On July 7, 2020, the Maine Attorney General’s Office obtained a victory for consumers in the United States District Court for the District of Maine in the area of broadband privacy law. This ruling, which among other findings held that a Maine statute guarding consumers’ private data from internet service providers is not preempted by federal law, lays the groundwork for other states to potentially enact similar laws in an effort to protect consumers from service providers selling their personal data. Maine Attorney General Aaron Frey applauded the ruling by issuing a statement emphasizing that Maine “has a significant interest in protecting Mainers from practices which may place their personal data at risk.” Attorney General Frey further states that this ruling “is a huge victory for Maine consumers.”
The Maine statute, L.D. 946, “An Act to Protect the Privacy of Online Customer Information” prohibits broadband internet service providers in Maine from sharing a customer’s personal information without that customer’s permission. The law forbids service providers from disclosing, selling, or permitting access to personally identifying information about a customer, such as name, billing information, demographic data, or social security number. It also prevents disclosing a customer’s web browsing history, application usage history, specific geolocation information, financial information, and health information, among other things.
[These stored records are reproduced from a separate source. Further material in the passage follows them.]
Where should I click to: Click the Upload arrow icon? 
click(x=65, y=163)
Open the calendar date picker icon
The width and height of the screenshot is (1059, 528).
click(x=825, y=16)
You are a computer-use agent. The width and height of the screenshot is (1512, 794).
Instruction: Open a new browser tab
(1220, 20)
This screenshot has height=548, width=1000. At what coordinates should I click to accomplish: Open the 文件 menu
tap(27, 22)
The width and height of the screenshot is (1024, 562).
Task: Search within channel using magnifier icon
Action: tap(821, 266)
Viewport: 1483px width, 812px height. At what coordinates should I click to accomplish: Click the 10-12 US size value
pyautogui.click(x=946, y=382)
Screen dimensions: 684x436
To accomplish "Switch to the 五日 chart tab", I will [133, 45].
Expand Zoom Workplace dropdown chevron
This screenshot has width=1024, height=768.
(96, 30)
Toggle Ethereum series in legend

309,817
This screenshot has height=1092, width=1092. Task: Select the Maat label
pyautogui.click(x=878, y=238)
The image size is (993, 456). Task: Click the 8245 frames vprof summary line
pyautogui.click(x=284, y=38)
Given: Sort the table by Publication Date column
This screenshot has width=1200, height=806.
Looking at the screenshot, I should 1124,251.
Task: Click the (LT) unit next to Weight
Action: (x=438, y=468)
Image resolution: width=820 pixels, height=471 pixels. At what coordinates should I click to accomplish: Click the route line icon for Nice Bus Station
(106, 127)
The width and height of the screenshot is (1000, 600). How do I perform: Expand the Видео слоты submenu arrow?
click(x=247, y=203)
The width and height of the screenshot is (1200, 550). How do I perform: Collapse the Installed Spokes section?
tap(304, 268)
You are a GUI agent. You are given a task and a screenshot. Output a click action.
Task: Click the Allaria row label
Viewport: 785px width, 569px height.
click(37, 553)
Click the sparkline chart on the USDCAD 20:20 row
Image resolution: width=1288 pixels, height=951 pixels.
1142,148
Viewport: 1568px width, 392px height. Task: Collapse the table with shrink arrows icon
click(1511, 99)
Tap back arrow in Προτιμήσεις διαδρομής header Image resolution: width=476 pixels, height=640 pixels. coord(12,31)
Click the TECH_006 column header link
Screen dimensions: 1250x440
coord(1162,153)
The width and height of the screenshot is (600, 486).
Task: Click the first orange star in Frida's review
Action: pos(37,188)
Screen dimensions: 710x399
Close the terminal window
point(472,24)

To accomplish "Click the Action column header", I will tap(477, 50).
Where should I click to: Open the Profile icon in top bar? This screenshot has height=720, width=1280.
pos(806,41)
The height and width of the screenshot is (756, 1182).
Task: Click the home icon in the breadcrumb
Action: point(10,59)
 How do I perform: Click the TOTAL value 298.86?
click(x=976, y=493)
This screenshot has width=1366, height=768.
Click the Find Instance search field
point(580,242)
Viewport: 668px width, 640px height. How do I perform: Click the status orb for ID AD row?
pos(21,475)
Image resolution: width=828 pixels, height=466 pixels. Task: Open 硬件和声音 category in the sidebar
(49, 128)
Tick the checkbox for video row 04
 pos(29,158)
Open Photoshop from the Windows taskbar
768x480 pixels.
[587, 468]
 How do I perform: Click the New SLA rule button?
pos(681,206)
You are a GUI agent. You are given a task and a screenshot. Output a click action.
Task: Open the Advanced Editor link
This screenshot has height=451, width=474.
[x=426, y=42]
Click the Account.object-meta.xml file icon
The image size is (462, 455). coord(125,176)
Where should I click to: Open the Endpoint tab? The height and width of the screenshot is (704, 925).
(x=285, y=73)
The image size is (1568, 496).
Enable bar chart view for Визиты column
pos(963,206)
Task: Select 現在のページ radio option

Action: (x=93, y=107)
The major telecommunications trade associations challenged the statute based on preemption, First Amendment, and vagueness grounds.
The associations argued that the Maine statute impliedly conflicts with two areas of federal law dealing with internet privacy, thus making it “an unconstitutional exercise of the state’s power.” However, the Maine Attorney General’s Office prevailed on its arguments that Congress has explicitly left this area open to state regulation. Federal District Judge Lance Walker held that one of the areas the plaintiffs argued constituted a federal preemption, a 2017 Joint Resolution vacating the Federal Communications Commission’s (“FCC”) 2016 Internet Service Provider Privacy Order, merely disapproved of and nullified the Privacy Order, allowing the states to regulate in this space. The court declined to “read Congressional tea leaves when deciding whether federal action preempts state law.” Significantly, as privacy law is a traditionally state-regulated area, there is a particularly “strong presumption against implied federal preemption of state law.” Judge Walker also found that the Maine privacy law is not preempted by the FCC’s Restoring Internet Freedom Order, in which the FCC deferred to the Federal Trade Commission to regulate privacy disclosures. Judge Walker explained that the plaintiffs did not demonstrate that the FCC’s “abdication of authority” created any preemptive conflict.
The trade associations also argued that the privacy law violates the First Amendment because Maine does not have an adequate interest in regulating this area and because the law is not designed narrowly enough to allow speech. Judge Walker found that the privacy law regulates commercial speech, but the record was insufficient to decide in the associations’ favor. Finally, the trade associations argued that the privacy law is unconstitutionally vague, but Judge Walker found that they did not adequately demonstrate a danger of chilled speech.
We will monitor whether the telecommunications trade associations appeal this decision, of which they must provide notice within 30 days from the ruling.